_Collected data:_
——

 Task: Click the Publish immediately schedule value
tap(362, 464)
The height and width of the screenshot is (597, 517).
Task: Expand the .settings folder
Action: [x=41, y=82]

——

_Task requirements:_ Take the entries above and set them all down again exactly as they read.

_Solution for this task:_
 Task: Click the Publish immediately schedule value
tap(362, 464)
The height and width of the screenshot is (597, 517).
Task: Expand the .settings folder
Action: [x=41, y=82]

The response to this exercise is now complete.